June 5, 2005 - Review by Doug Haney
“I, John Ames, was born in the Year of our Lord 1880 ... . At this writing I have lived 76 years, 74 of them here in Gilead, Iowa, excepting study at the college and seminary. And what else should I tell you?”
This beautiful story is a long letter from an ailing minister to his 7-year-old son. Rev. Ames records details silly and sad of a minister’s daily life to be read when the son becomes a man. Underneath this extended letter, Ames grapples with the great questions: Will I be remembered? Will my child want to know how I spent my days on this earth? Did my life and work make a difference to anyone?
But this is no mere philosophical essay. Drama and conflict abound. The son of a neighboring minister begins to visit the parsonage with increasing frequency. Ames is convinced the visits and theological discussions are motivated by another attraction.

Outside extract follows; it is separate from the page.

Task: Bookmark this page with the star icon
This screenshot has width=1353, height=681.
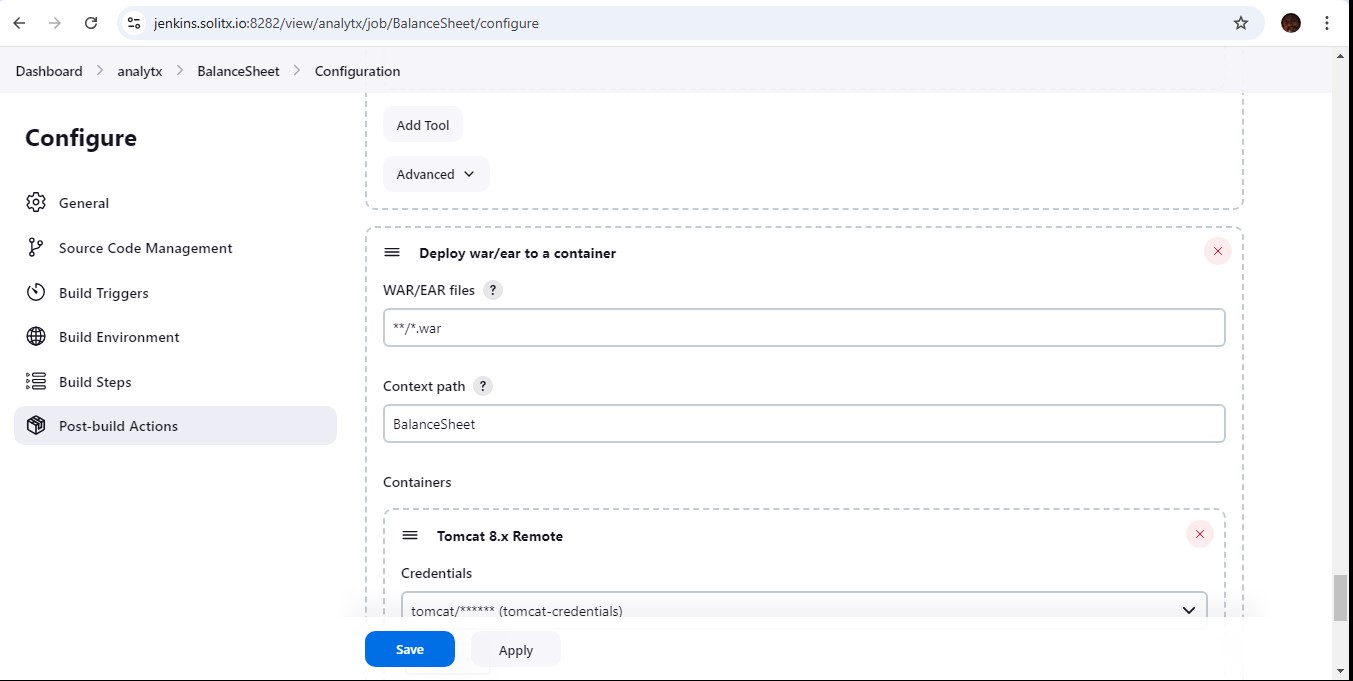Action: click(x=1241, y=23)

Gilead, by Marilynne Robinson, leaves the patient reader with a surprise twist and one of the best last lines of any novel I can recall. This year’s winner of both the National Book Critics Award prize for fiction and the Pulitzer Prize for fiction, Gilead is a beautifully crafted, deeply spiritual story.
Excerpt from Gilead:
You (the minister’s son) and Tobias are hopping around in the sprinkler. The sprinkler is magnificent because it exposes raindrops to sunshine. That does occur in nature, but it is rare. When I was in seminary I used to go sometimes to watch the Baptists down at the river. It was something to see the preacher lifting the one who was being baptized up out of the water and the water pouring off the garments and the hair. It did look like a birth or a resurrection. For us the water just heightens the touch of the pastor’s hand on the sweet bones of the head, sort of like making an electrical connection. I’ve always loved to baptize people, though I have sometimes wished there were more shimmer and splash involved in the way we go about it. Well, but you two are dancing around in your iridescent little downpour, whooping and stomping as sane people ought to do when they encounter a thing so miraculous as water.